Reproduce the entries below exactly, but only from the line containing "Click the Tagebuch journal icon" to the line containing "Task: Click the Terminator vertical scrollbar", inclusive.

====== RECORDS SHOWN ======

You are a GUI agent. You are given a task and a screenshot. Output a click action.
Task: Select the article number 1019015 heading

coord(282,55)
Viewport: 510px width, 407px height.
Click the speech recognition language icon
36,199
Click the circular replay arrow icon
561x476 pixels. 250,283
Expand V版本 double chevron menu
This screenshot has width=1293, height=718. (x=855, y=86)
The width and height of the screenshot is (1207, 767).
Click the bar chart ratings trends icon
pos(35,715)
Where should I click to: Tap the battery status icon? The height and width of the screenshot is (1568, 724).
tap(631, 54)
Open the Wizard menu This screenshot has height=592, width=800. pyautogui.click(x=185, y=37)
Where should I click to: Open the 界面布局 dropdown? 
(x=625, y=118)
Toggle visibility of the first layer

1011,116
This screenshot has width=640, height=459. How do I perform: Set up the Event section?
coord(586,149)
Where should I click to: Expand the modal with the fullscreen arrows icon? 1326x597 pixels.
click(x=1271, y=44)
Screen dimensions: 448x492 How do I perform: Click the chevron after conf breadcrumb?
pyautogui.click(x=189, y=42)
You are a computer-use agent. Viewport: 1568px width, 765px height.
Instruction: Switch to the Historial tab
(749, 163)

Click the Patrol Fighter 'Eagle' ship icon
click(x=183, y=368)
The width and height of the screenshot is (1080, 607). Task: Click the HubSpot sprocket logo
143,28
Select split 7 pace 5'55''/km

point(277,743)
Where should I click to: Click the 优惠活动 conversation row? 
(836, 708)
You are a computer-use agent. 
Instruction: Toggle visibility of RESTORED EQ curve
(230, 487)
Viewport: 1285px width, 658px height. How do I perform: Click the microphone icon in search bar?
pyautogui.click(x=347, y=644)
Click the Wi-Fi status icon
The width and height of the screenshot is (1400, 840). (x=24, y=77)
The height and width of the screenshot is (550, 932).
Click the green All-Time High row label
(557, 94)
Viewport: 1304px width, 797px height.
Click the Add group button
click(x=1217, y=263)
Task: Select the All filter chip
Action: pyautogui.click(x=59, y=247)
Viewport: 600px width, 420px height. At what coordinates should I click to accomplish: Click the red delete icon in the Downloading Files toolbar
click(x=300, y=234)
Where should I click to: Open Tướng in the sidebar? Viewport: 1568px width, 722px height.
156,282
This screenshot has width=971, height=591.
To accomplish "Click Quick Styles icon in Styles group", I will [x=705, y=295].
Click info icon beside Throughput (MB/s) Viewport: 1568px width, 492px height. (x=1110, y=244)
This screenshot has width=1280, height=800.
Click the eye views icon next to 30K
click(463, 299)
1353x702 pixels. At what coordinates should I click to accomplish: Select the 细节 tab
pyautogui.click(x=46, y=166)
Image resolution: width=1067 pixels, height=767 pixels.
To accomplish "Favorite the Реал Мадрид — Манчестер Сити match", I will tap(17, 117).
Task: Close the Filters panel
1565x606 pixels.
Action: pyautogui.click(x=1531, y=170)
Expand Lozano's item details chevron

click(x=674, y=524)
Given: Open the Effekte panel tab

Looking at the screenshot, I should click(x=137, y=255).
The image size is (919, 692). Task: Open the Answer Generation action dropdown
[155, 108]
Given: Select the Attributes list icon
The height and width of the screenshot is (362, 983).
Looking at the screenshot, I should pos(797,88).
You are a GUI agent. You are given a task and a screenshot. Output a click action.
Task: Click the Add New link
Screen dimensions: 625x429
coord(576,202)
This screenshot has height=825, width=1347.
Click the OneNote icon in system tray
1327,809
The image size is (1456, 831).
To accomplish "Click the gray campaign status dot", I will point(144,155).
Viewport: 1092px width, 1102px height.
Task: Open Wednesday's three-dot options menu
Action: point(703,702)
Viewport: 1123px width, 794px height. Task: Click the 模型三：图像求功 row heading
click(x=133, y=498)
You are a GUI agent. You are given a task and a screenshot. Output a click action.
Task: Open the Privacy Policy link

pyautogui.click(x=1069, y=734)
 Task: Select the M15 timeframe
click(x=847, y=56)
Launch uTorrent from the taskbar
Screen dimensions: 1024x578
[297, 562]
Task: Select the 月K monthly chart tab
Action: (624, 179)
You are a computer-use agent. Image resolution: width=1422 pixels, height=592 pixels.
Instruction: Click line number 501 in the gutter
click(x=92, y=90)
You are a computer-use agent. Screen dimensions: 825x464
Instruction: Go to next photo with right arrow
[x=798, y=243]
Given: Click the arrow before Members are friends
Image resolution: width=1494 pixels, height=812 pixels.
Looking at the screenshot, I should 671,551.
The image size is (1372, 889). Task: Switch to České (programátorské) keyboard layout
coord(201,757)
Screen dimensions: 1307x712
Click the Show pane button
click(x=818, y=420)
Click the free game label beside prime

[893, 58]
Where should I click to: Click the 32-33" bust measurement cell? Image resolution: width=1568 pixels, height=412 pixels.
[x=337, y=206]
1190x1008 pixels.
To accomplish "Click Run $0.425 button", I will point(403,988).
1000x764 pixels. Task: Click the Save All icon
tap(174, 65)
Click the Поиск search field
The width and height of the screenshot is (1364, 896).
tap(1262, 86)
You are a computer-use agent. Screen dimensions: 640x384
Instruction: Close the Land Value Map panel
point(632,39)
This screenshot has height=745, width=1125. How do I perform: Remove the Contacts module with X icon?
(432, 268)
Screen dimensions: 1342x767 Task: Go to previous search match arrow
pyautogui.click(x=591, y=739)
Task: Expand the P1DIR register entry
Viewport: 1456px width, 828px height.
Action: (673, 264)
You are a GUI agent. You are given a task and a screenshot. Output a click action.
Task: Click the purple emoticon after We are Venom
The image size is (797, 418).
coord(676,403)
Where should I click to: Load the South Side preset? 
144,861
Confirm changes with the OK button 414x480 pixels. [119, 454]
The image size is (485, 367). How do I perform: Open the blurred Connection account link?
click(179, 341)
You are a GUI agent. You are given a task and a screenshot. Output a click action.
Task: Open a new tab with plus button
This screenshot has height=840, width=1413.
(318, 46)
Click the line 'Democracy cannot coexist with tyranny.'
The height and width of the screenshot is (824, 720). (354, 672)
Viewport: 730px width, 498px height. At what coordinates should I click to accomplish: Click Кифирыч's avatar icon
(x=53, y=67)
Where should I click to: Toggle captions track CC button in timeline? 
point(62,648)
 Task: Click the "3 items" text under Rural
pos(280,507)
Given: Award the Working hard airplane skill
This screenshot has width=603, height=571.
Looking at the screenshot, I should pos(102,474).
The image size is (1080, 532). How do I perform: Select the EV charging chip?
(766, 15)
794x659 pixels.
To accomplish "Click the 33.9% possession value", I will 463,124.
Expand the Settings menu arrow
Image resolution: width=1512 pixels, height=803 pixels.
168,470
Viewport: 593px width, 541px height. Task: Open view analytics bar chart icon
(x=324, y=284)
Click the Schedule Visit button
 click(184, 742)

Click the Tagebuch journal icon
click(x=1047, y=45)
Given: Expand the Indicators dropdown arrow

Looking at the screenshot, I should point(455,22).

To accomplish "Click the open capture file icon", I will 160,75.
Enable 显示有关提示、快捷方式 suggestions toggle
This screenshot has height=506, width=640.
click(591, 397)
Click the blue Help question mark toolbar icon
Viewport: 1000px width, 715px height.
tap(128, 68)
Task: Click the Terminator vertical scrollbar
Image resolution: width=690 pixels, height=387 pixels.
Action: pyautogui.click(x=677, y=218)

======

WRITTEN ANSWER =
Click the Tagebuch journal icon
click(x=1047, y=45)
Given: Expand the Indicators dropdown arrow

Looking at the screenshot, I should point(455,22).

To accomplish "Click the open capture file icon", I will 160,75.
Enable 显示有关提示、快捷方式 suggestions toggle
This screenshot has height=506, width=640.
click(591, 397)
Click the blue Help question mark toolbar icon
Viewport: 1000px width, 715px height.
tap(128, 68)
Task: Click the Terminator vertical scrollbar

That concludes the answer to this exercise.